As for the content, I would suggest not doing a collection of let's say "techniques for beating procrastination", but instead having something like "what is procrastination and how does it affect your mind", meaning writing even about the practical topics from a higher level. In this case this would be more of a psychological topic, not philosophical, but that's well within the scope, psychological angles are welcome. Therefore this book I am suggesting here now would not be a collection of "tips" or "best practices" or "how to get started", so it would not be for people who are beginning and experimenting and have not found their style yet. It would be for those who have tried creating things, they liked it, want to continue doing it, but are looking for a meaning or explanations why creating makes them feel a certain way to understand things about themselves and why they are happy doing what they do.

Also, from the same topic:

... on any given topic you can find many blog posts or forum posts of various length, and you have to read through a lot of them before you can distill the essence, so to speak. Many articles make similar points, and I believe that every topic can be more or less comprehensively portrayed, so that it combines for example 20 posts and essays on "Art" into one chapter the length of let's say 5 essays. It's still longer than any single essay, but it's structured and presents all the various ways of thinking about the topic, preferably without any significant bias.

I think a good way to approach this would be like you would some university paper, at least from the formal side. Definitions, structure etc. Also, it would be good to have an editor (or two), or even chapter-responsible people. Plus, just collecting interesting views and articles into a pool of resources would be good.

The structure:
So far, there is a chapter list (feel free to edit / shuffle):
[Segment]: Chapter

- [Personal involvement]: Vision / Satisfaction / Self-expression / Sentimental value
- [Design and Expression]: Characters / Plot / Storytelling / Art / Visuals / Music

- [Production & Team]: Commercial / Free / Money / Single person / Team
- [Motivation]: Procrastination / Writer's block / Failed projects

- [Perception]: Critique / Opinions / Audience
- [Success & Metrics]: Popularity / Word Count / Art quality / Downloads / Acclaim / Fan works

We could also agree on the inner structure of the book, meaning whether to each chapter we will have a structure as well, something like (for "Commercial"):
- Definition (what do we mean by commercial, terminology)
- Elements (creating by paying artists, games for sale, profit vs. artistic expression, etc)
- Connections (how does this topic relate to other chapters)

The name:
I guess it's better to give a title later, but if you have ideas as to how we could call the book, you are welcome to share them. "Creators' book" is not a very good name. It doesn't need to be "branded" Teacup, though we could have a random tea-inspired name for it, like "The Darjeeling Tomb" (let's not use that though :) )

The sources:

Although primarily the writing will be original, collecting existing articles and reusing already well formulated ideas is also a good idea and one of the main reasons for the project - so that theories or analyses you've put a lot of effort into don't get buried. You can post links to articles you've written that you think are suitable (or just portions of them).

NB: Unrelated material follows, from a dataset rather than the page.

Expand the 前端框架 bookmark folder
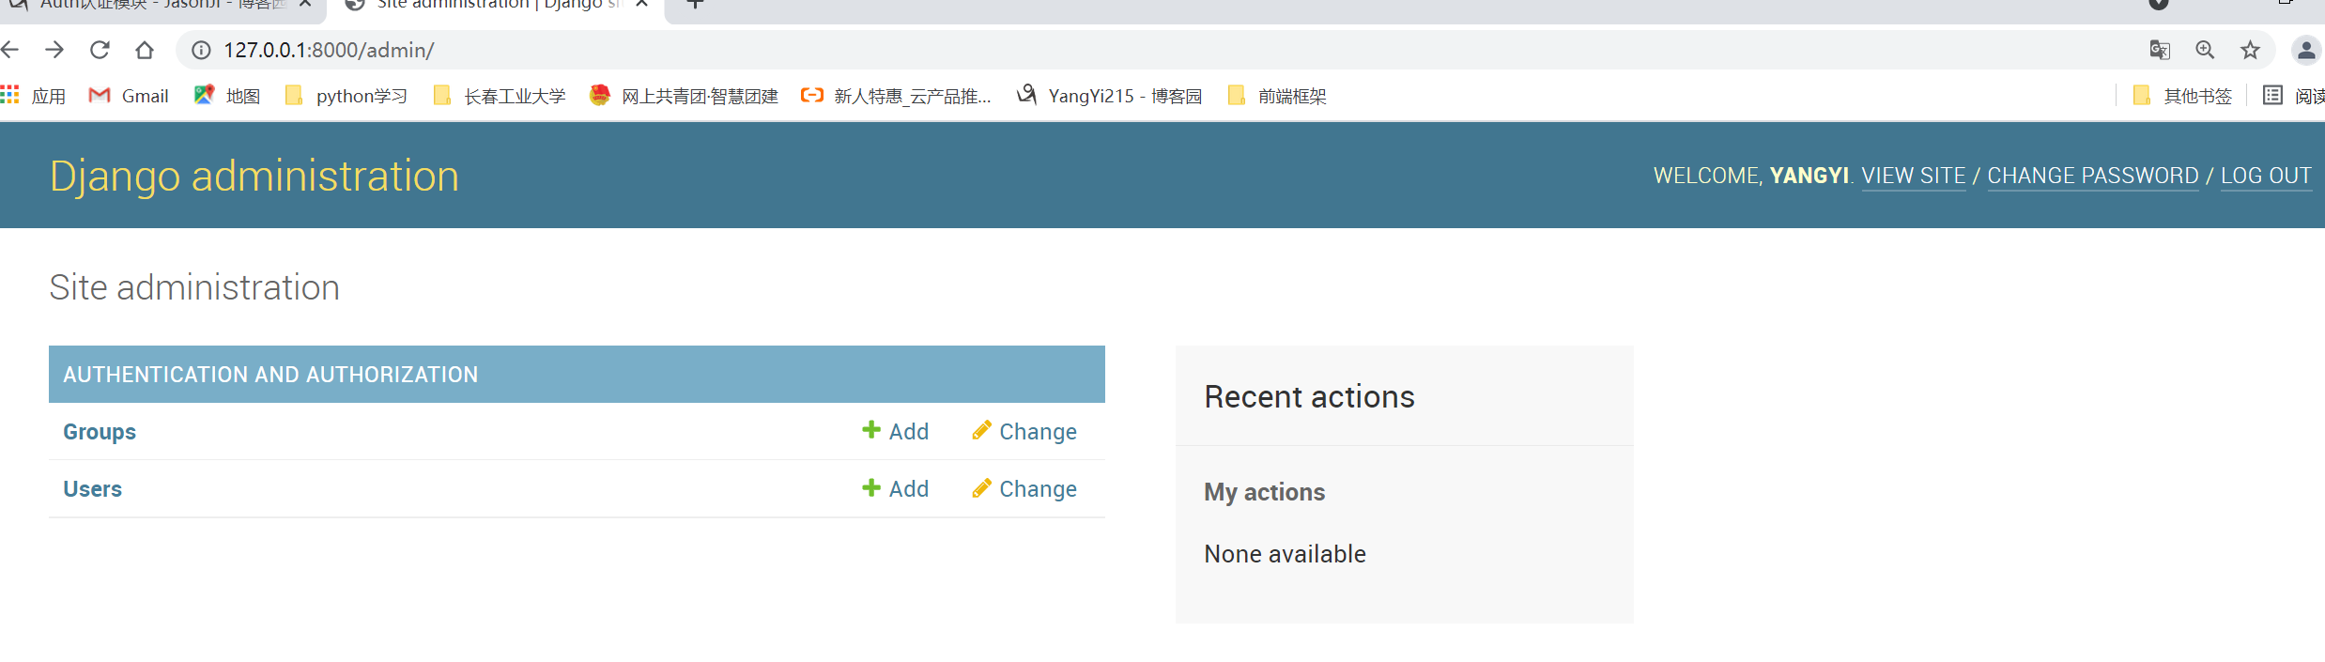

Also, I would say it's a good idea to simply collect or write down miscellaneous creation-relevant topics or things "you always wanted to say", even if they don't fit into the structure, as new things can develop from them. These can be articles, "proven rules" or just "good points" you've made or come across.

The staff:
So I would say we have an idea what it is we want to do, now I think we can start looking for contributors and editors. I would like to be an editor (for the whole project), therefore I put my name in the list, and also I'd like to be an editor for a segment etc...

Editors: mikey, ?
Segment editors: mikey (Personal Involvement)
Chapter editors: ? (Word Count), ? (Storytelling), etc...

The tools:
Also, I would like to ask whether you have some ideas as to how we should do the collaboration. Via a wiki, or google docs, or some common blog? Can it be done through the forums?

The credits:
This may be a tricky one, how do we credit everyone? Is being a contributor enough, should we credit the person responsible (editor) for the chapter (though the chapter editor can just edit, he doesn't need to actually write that much, just use existing things). Or do we credit or color code each line?

My suggestion would be that we form a "circle of contributors" who will be the main authors and not take individual credit, but be credited as a whole. Then, smaller contributors can be credited individually, for quotes or other contributions.

Anyway, feel free to post your ideas or comments.

Tea Lounge / The last visual novel
« on: August 05, 2011, 10:19:29 PM »
So Umeda Sky is released and I have a small announcement to make.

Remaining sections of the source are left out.